始まりの一歩

文字数 4,942文字

 あたしはいつの頃からかずっと、この世界の事を知りたいって思っていた。大きな街とは言えない地方都市ハイランの領主の家の生まれだけれど、あたしの世界の全てはハイラン領主の質実剛健な造りの館とそこの窓から見える極限られた外の風景だった。幼い頃はそんな光景しか知らなくて、何の疑問も持たずに、ただそれが当たり前の事として生きていた。
 あたしの意識が変わり始めたのは、魔術の才を見出された兄がムスペルの魔術アカデミーに入学する事を決めた時からだった。領主として父の跡を継ぐのか魔術アカデミーに入学して魔術師になるのかの選択で、兄は迷う事なく魔術師になる道を選んだ。
 兄が魔術アカデミーに行く事を最初は反対した父も兄の強固な決心を知って、最終的には兄が魔術アカデミーに行く事を承諾して積極的に応援するようになった。
 あたしはその時に、

以外の生き方がある事を知った。

 でも、不幸な事に兄とあたしは違う。それは魔術の才という一芸を持っているかの違いや、男か女かという違いだ。
 残念な事に、あたしは何の才も持たない普通の少女だった。そんなあたしが安心して生きていく為には、父の下でハイラン領主の館を自分の世界の全てとするしか方法は無かった。例えそれが、鳥籠の中で自由に空を飛び回る事を夢見る小鳥だったとしても……。
 あたしは外の世界に憧れを抱きながらも、その事を誰にも言わずに、否、言えずに数年を父の下で過ごした。憧れは、自分の中だけに抱えているとどんどんと大きくなるもの。あたしの胸の中は外への憧れと、その事を誰にも言えない自分の弱さに対する絶望と、そして、そんなあたしの様子に一向に気付かない父への不満で一杯になっていた。

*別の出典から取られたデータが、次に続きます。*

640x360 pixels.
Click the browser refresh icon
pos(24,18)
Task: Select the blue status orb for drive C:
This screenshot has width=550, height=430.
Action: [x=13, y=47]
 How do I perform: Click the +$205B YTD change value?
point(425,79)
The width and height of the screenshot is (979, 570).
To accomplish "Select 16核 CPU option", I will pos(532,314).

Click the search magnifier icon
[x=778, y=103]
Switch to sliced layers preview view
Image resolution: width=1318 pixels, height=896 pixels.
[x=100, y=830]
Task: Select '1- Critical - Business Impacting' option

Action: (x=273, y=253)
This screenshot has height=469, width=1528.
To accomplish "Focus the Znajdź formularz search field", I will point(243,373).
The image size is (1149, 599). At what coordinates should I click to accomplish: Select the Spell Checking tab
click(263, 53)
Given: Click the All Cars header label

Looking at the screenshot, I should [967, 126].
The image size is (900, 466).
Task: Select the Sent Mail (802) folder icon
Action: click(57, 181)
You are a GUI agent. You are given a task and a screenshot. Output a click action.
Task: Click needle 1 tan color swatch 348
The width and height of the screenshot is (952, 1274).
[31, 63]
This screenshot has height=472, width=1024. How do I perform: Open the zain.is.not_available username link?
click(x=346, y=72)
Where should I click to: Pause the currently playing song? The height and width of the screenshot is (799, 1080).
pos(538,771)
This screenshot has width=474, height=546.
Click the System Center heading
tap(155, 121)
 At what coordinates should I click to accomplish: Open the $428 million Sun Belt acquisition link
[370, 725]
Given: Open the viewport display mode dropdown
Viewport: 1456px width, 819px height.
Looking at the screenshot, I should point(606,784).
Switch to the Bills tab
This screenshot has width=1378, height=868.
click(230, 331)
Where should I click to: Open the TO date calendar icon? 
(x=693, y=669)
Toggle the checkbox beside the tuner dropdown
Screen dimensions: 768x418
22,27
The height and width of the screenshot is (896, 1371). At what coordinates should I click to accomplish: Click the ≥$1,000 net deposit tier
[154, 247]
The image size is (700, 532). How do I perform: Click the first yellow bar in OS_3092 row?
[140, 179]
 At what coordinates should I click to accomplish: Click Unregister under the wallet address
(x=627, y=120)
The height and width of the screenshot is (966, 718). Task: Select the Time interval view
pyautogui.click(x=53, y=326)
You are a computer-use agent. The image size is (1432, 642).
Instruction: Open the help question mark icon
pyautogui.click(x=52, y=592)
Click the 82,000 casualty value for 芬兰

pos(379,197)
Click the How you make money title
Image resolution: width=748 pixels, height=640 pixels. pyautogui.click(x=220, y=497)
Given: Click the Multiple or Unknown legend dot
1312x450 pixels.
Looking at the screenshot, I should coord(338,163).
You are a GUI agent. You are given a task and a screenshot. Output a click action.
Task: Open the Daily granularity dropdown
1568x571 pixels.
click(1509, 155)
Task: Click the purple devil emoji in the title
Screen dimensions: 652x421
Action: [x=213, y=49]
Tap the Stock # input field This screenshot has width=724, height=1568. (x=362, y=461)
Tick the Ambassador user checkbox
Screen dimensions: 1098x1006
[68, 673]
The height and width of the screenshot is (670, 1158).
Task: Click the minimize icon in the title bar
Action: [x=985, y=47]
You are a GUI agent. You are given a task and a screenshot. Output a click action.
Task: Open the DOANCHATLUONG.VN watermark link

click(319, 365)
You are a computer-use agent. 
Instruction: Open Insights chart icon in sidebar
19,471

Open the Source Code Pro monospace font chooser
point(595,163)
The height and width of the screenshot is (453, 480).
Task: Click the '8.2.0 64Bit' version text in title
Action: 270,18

 そんなある日、あたしは父や使用人の目を盗んで館を抜け出して、一人でハイランの街に出掛けた事があった。
 生まれて初めて直に目にする街の様子は、館の中の世界しか知らないあたしにとってはどれも刺激的だった。活気のある露店の賑わい、小さな教会から聞こえてくる祈りの声、簡素な服で自由闊達に遊ぶ子ども達、道端に座って施しを求める物乞い――。
 あたしは、自分の住んでいる街の事を何も知らなかったんだ……。そんな衝撃的な事実に驚くと同時に、喜びも沸き上がった。これが世界なんだ、って。外の世界は、きっともっと素晴らしいものなんじゃないかって。今思えば、あたしはその時に父の下から、あの館から、ハイランから離れて自分の足で世界を歩いてみようと決意したのだと思う。国亡き無法の世界を、ね。

「それにしても……、疲れたわね……」
 あたしは数歩前を歩くラシュウの背中に向かって、息も絶え絶えに言葉を発する。あたしの声が届いているのか届いていないのか、ラシュウは何の反応も見せない。
 考えてみれば当然だ。ずっと小さな館の中で生きて来て、旅と言うものをした事が無いあたしがムスペルから西に伸びる街道――通称『知識の街道』――を休みっこ無しに朝から半日以上も歩いているのだから。
「もう少し先に行くと小さな宿場町がある。日が落ちるまでには着くだろうな」
 あたしが声を発してから少し間を置いて、ラシュウが前を向いたまま背中越しにそう言葉を返してくる。『日が落ちるまでには』ですって!? ということは、つまり……。
「それまでは歩き通しってことですか!?」
 疲れと、初めての旅という緊張感から来る苛立ちで自然と語気が荒くなる。
「そういうこった」
 全く息を乱さずに一定のペースで歩き続けるラシュウの背中から、全く有り難くない言葉が飛んでくる。
「あたし、それまで歩けるかしら……?」
 殆ど無意識に出たあたしの呟きがラシュウに聞こえたのか、半面と視線をこちらに寄越してくる。
「この程度でへこたれてる様じゃ、西の最果てには到底行けんぞ」
 そして、皮肉だか叱咤激励だか分からない言葉があたしの鼓膜を震わせる。……ええ、そうね。あたしはデイア大陸の西の最果てにある、オール帝国の帝都だったオルクシティに行きたいんだった。今この瞬間の苦しさにかまけて、旅の目的を忘れるところだったわ。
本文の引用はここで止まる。